Descendí con cuidado, esquivando cascotes, piedras e irregularidades varias hasta llegar a las rocas, donde sorprendido descubrí que aquellos dos niños ya no estaban allí. Recorrí con la mirada aquel reducido espacio sin encontrar rastro de su presencia, insistí atravesando el lugar, las diferentes rocas por las que les había visto jugar. La oscuridad se apoderaba por minutos de aquel lugar, y quise convencerme de que quizás mi imaginación me jugó una mala pasada y que realmente nunca vi. a nadie entre aquellas rocas. Debía irme antes de que me resultará mas difícil llegar a la carretera no sin la inquietud que me provocaba el pensar en el destino de los dos pequeños, si es que estuvieron allí alguna vez. Cuando me disponía a ascender las escaleras de camino a la carretera, algo llamó poderosamente mi atención. El pequeño cubo en el que depositaban las piedras que recogían, luchaba cuerpo a cuerpo contra las rocas. Me acerqué con cuidado de no caer entre ellas, una convulsa ola arrastró consigo el pequeño cubo cargado de piedrecillas en el que se podía leer “Montreal 76”. Le seguí con mi mirada hasta que el mar en su inmensa oscuridad lo devoró.
A duras penas conseguí salir de tan siniestra cala, salir a la carretera y volver a casa. Intenté olvidarme del tema, pero después de una larga y desvelada noche, me lancé sobre el ordenador intentando encontrar respuesta a todas mis preguntas. Investigue en las páginas Web de los diarios locales para ver si daban cuenta de la desaparicion de algún niño el día anterior. Afortunadamente ninguna información se hacia eco de esta noticia, hasta que un enlace, un infortunado enlace sobre el camping de Les Alfaques situado en la misma zona por la que había estado consiguió dejarme helado cuando el termómetro marcaba en ese momento 36 grados.
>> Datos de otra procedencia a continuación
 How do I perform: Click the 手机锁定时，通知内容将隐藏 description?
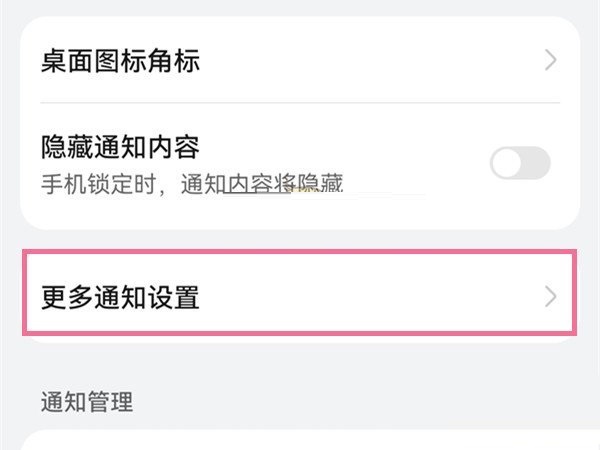[x=192, y=183]
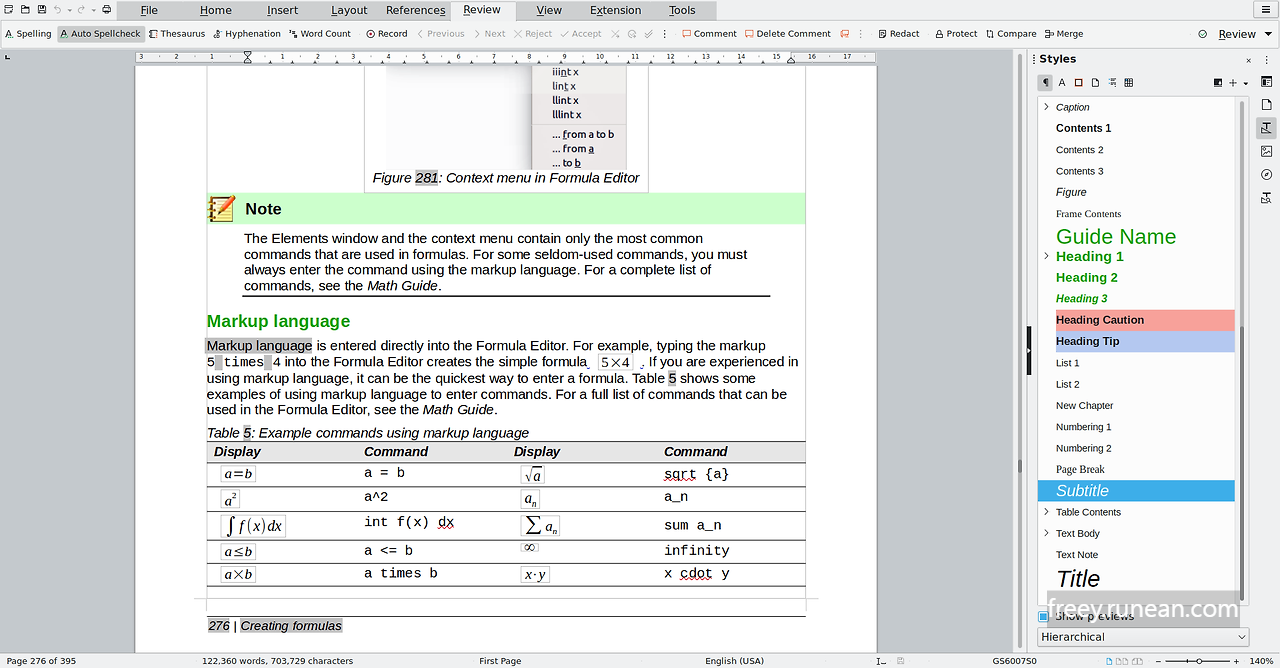Click the Compare button on Review toolbar
1280x668 pixels.
point(1010,33)
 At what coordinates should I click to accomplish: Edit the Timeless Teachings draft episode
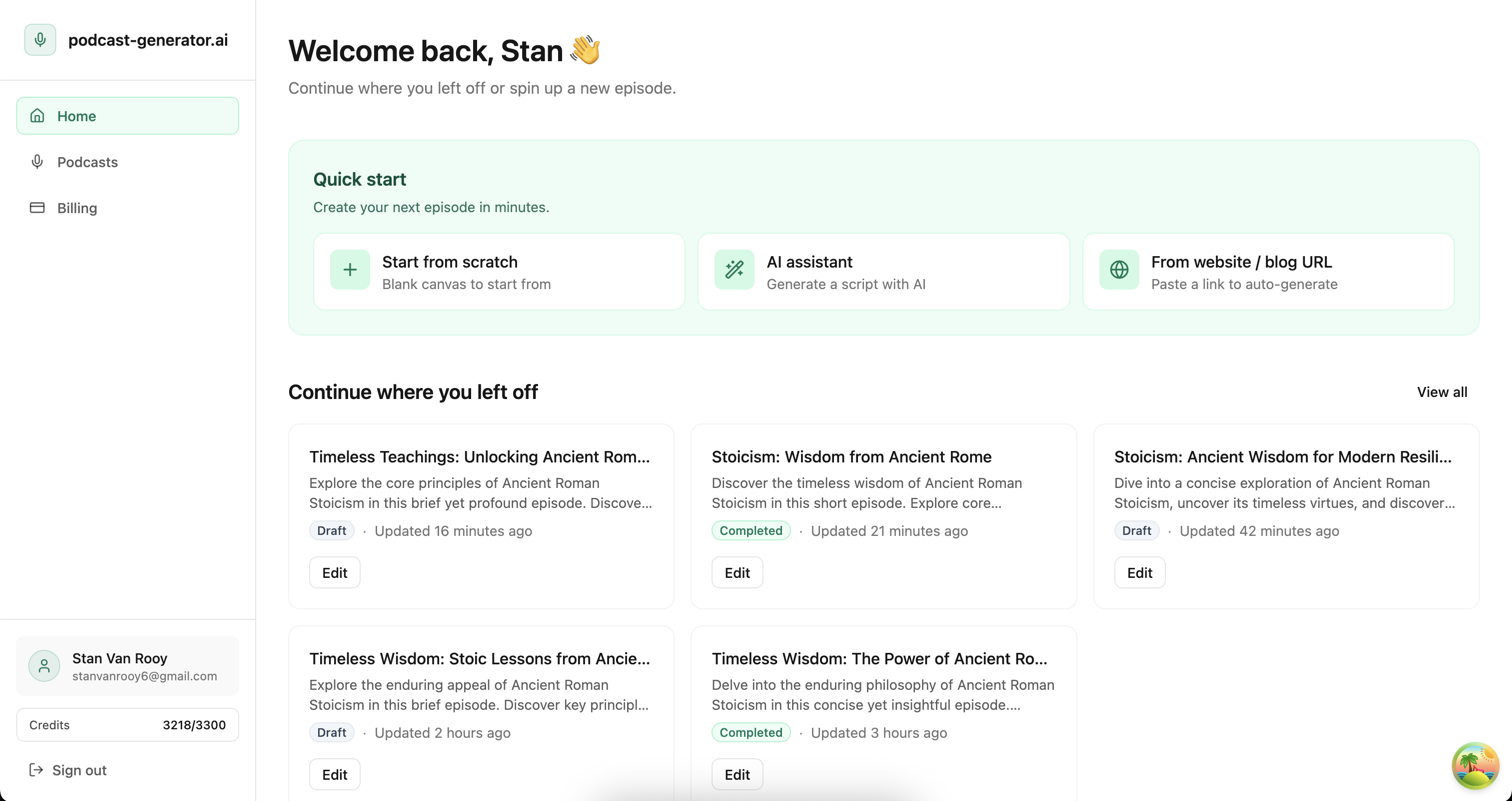[334, 573]
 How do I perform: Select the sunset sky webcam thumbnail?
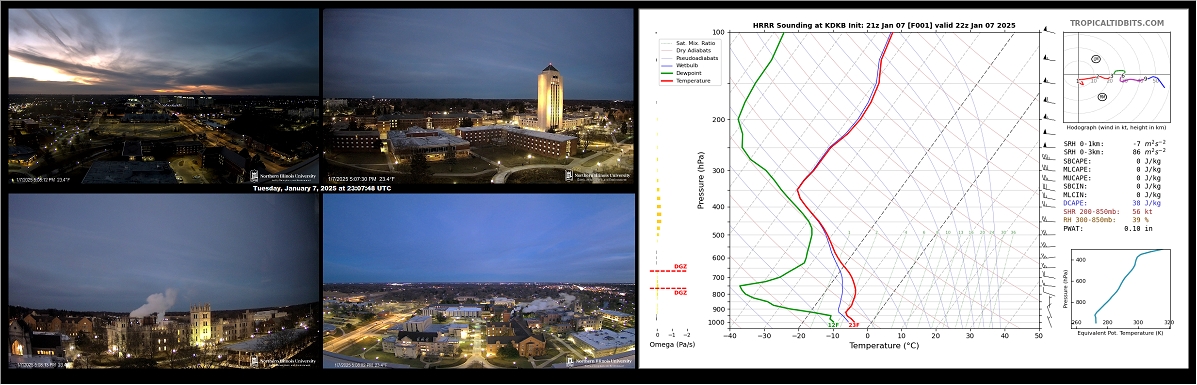[163, 96]
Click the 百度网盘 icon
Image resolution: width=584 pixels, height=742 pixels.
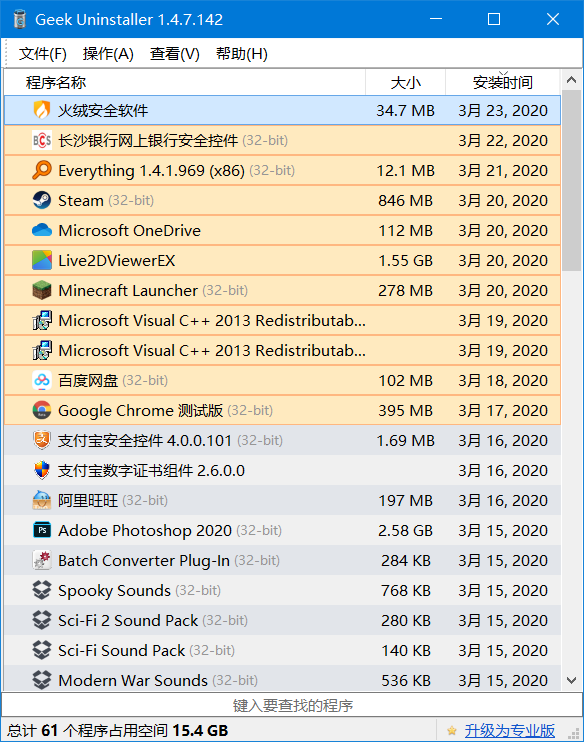pyautogui.click(x=42, y=380)
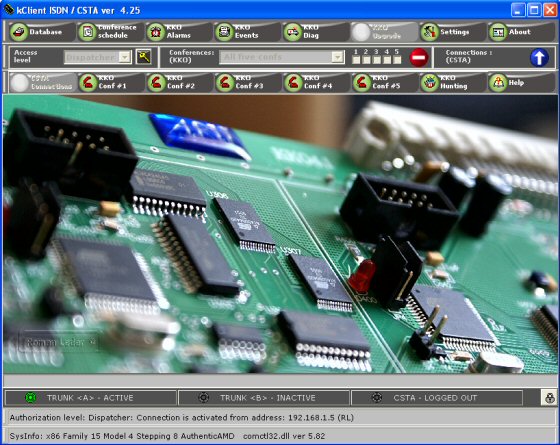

http://www.mundoparapsicologico.com/142-A_Los-Alfaques-28-anos-de-apariciones-fantasmales-tras-la-muerte-de-216-personas
2 comentarios:
Un escrito mágnífico y fantástico...el escritor está en marcha.¡Enhorabuena!
mo
Es ficción, doc? Me ha dado un poquito de miedo...Todavía están presentes en mi archivo de memoria visual las imágenes dantescas de la tragedia de los Alfaques, los cuerpos carbonizados en posturas increíbles,no nos dejaron nada para la imaginación...imágenes de pesadilla que tu relato ha desarchivado de mi cerebro. Ya te daré las gracias en persona....Sigue así,doctor, y si es posible, habla también de temas como el amor o la amistad o la solidaridad...Me gustaría mucho leer tu visión sobre los grandes temas, tan personal y creativa.